Only lines with the word "computer" belong in the answer; copy them from the records below.

===== Information provided =====

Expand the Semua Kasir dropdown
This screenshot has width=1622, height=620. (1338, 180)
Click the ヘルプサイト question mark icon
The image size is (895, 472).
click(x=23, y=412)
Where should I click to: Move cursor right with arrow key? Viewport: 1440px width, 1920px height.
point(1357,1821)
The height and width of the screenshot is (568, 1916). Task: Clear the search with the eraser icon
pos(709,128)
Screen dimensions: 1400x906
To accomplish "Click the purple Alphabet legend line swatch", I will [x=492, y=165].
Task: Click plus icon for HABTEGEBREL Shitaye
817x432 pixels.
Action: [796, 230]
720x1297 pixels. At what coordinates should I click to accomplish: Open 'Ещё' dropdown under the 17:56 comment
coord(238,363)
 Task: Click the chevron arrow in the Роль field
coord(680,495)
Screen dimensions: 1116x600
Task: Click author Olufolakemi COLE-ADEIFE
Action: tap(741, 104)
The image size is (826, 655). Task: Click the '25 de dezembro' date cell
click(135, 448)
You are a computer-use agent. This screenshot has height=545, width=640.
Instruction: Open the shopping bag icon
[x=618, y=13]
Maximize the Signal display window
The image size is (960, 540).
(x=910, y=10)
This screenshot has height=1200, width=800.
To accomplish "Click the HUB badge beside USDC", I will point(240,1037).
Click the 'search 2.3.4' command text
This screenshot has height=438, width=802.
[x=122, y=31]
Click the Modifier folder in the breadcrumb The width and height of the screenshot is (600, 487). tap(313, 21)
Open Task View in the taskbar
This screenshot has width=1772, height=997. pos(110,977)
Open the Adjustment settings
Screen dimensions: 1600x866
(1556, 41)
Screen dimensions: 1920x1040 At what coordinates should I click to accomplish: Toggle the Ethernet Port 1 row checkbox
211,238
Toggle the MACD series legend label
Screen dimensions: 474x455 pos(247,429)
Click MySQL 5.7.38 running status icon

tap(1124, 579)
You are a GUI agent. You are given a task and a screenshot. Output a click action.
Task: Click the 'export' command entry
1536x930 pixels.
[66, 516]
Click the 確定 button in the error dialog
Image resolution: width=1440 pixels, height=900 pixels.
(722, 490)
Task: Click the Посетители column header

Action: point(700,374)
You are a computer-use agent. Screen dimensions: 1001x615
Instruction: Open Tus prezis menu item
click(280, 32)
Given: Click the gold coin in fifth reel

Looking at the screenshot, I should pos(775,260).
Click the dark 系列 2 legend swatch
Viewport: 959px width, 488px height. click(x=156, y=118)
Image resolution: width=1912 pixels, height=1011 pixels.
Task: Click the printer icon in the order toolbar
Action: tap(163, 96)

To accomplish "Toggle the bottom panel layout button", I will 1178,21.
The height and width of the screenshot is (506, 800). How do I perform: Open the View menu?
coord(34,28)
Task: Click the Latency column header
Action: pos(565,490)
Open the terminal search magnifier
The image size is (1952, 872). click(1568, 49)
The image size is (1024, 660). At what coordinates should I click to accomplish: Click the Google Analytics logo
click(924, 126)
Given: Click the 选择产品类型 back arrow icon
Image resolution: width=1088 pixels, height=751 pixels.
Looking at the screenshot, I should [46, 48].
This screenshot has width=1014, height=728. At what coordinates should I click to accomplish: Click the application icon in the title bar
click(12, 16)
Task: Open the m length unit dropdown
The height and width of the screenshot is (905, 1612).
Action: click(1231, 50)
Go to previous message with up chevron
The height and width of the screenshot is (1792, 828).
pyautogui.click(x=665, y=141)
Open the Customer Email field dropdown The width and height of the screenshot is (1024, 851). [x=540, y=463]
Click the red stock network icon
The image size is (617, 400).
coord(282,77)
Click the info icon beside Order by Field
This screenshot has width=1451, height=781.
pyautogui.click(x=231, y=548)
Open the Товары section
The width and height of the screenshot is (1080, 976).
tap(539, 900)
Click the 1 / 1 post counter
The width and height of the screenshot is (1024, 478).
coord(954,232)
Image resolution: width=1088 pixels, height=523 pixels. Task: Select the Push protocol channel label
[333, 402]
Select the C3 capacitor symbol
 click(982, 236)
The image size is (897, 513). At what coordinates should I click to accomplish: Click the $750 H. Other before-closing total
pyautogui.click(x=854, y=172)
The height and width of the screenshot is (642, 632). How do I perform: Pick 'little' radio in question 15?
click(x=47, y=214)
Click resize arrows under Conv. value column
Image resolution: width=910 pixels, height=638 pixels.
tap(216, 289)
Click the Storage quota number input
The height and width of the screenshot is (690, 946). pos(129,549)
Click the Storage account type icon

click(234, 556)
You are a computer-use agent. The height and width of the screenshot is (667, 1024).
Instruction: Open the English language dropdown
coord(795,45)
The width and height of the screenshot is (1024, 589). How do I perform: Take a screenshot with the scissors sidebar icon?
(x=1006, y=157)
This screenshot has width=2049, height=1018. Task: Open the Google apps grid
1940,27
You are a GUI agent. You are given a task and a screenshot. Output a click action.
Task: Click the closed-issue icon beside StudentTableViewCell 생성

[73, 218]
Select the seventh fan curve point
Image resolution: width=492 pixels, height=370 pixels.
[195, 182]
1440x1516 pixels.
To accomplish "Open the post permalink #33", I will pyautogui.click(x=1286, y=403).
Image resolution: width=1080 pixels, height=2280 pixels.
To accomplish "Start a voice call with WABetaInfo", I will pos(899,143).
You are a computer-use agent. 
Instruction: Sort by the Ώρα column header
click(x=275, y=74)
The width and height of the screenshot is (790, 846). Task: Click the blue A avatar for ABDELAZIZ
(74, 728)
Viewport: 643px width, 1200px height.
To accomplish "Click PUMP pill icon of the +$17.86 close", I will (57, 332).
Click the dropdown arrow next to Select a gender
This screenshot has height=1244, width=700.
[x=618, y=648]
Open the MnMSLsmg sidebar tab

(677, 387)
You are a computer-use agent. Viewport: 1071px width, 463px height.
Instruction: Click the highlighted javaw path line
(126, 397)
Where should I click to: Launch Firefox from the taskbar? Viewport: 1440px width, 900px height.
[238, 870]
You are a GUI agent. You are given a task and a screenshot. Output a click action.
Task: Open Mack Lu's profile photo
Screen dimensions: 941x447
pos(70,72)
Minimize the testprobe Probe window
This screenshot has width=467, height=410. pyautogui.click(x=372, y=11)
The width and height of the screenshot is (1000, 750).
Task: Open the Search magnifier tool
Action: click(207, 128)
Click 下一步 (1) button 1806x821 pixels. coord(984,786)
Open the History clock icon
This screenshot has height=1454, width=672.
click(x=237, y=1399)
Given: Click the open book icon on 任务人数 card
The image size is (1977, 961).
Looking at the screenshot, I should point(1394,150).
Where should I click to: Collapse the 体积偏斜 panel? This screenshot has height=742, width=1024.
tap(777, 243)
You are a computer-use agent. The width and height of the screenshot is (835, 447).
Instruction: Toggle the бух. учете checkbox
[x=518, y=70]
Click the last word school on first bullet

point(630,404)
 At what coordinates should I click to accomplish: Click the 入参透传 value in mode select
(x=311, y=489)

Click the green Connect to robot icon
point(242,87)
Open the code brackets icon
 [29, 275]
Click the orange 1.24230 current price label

=====

### [Result of the exercise]
You are a computer-use agent. This screenshot has height=545, width=640.
You are a computer-use agent. Screen dimensions: 1001x615
You are a computer-use agent. The height and width of the screenshot is (667, 1024).
You are a computer-use agent. 
You are a computer-use agent. Viewport: 1071px width, 463px height.
You are a computer-use agent. The width and height of the screenshot is (835, 447).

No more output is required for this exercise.